Diego Valdés produjo una pequeña colección de instantes luminosos en la primera mitad; entre ellos, un derechazo de volea que obligó la inesperada atajada de Nahuel Guzmán, tan eufórico por mantener el cero que celebró mirando hacia la tribuna. La respuesta de Tigres no se hizo esperar. Con el mismo modelo de la jugada anterior, pero esta vez de cabeza, André-Pierre Gignac remató a quemarropa frente a Luis Malagón, quien reaccionó con reflejos para enviar la pelota a tiro de esquina.
La última antes de irse al descanso la tuvo Quiñones, en un centro de Henry Martín que no supo cómo resolver con el arco abierto. De todo eso se valió el América en este torneo, un magma de puntas y rayitas grises. Lo que enturbió su pleno reconocimiento fue que sus partidos en casa resultaron una reproducción de altanería y sobrada confianza, la cual no siempre dejó conformes a sus seguidores.
En las calles se daban discusiones álgidas acerca de si el técnico brasileño André Jardine a veces olvida que en este club sólo vale ganar sin especular, incluso cuando el rival ya está en la lona. La semifinal contra el Atlético de San Luis, en la que salieron silbados pese al global de 5-2, sirve de ejemplo. El liderato no alcanza, no es un premio de consolación
, murmuraban grupos de seguidores de las Águilas mientras compraban cerveza. Venimos por la 14
, repetían. Y se la llevaron.
Hasta los años 90, Tigres era una franquicia que transitaba entre malas campañas, problemas económicos y el drama por no descender; ahora, en cambio, es puro poder y magnificencia. Los clubes más populares temieron que se aproximaran tiempos de un nuevo grande en la escala ganadora. Si era el cuarto o quinto, no se sabe, pero sus ocho campeonatos perseguían muy de cerca a Cruz Azul (9), Guadalajara (12) y al América, ahora aún más inalcanzable.
Un pequeño grupo de seguidores felinos realizó el viaje a la Ciudad de México. Desde un costado de la cabecera sur, cantaron, saltaron y ahogaron más de una vez el grito de gol, como en la primera volea de Gignac que sorprendió a Malagón, o el remate de Rafael Carioca al poste. Con la expulsión del recién ingresado Raymundo Fulgencio por un manotazo sobre Quiñones, los de la UANL vivieron los últimos 10 minutos y la prórroga con sufrimiento.

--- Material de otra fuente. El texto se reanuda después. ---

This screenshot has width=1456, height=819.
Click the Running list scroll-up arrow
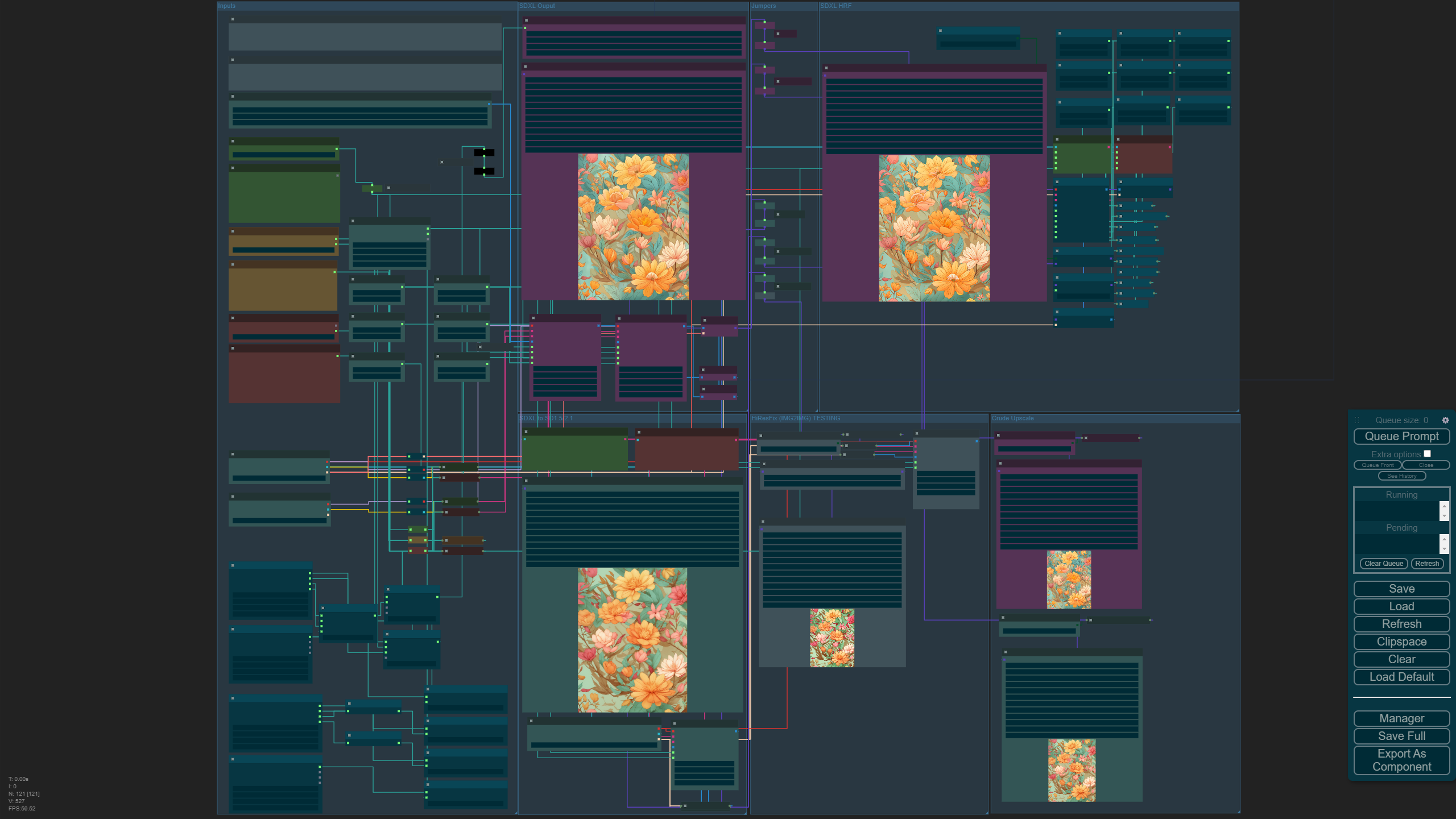pos(1443,506)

Su resistencia acabó cuando el colombiano naturalizado mexicano entró al área en su primera acción en tiempos extra y, pese a una parada con el pie de Nahuel, Quiñones no falló en su segundo remate para hacer el gol (minuto 91), uno de los más gritados del año. La desesperación llevó al arquero rosarino a salir de su área y perder los estribos, lo que derivó en su expulsión apenas instantes después.
Con un rival disminuido y jugando sin dos elementos, las Águilas coronaron su campaña de ensueño. Richard Sánchez disparó de derecha al ángulo (minuto 104) y Jonathan Rodríguez generó con el 3-0 (minuto 120) un impacto emocional difícil de olvidar en el Azteca. Ese olé, olé, olée, campeóóón, campeóóón
que sólo cantan los reyes de un torneo.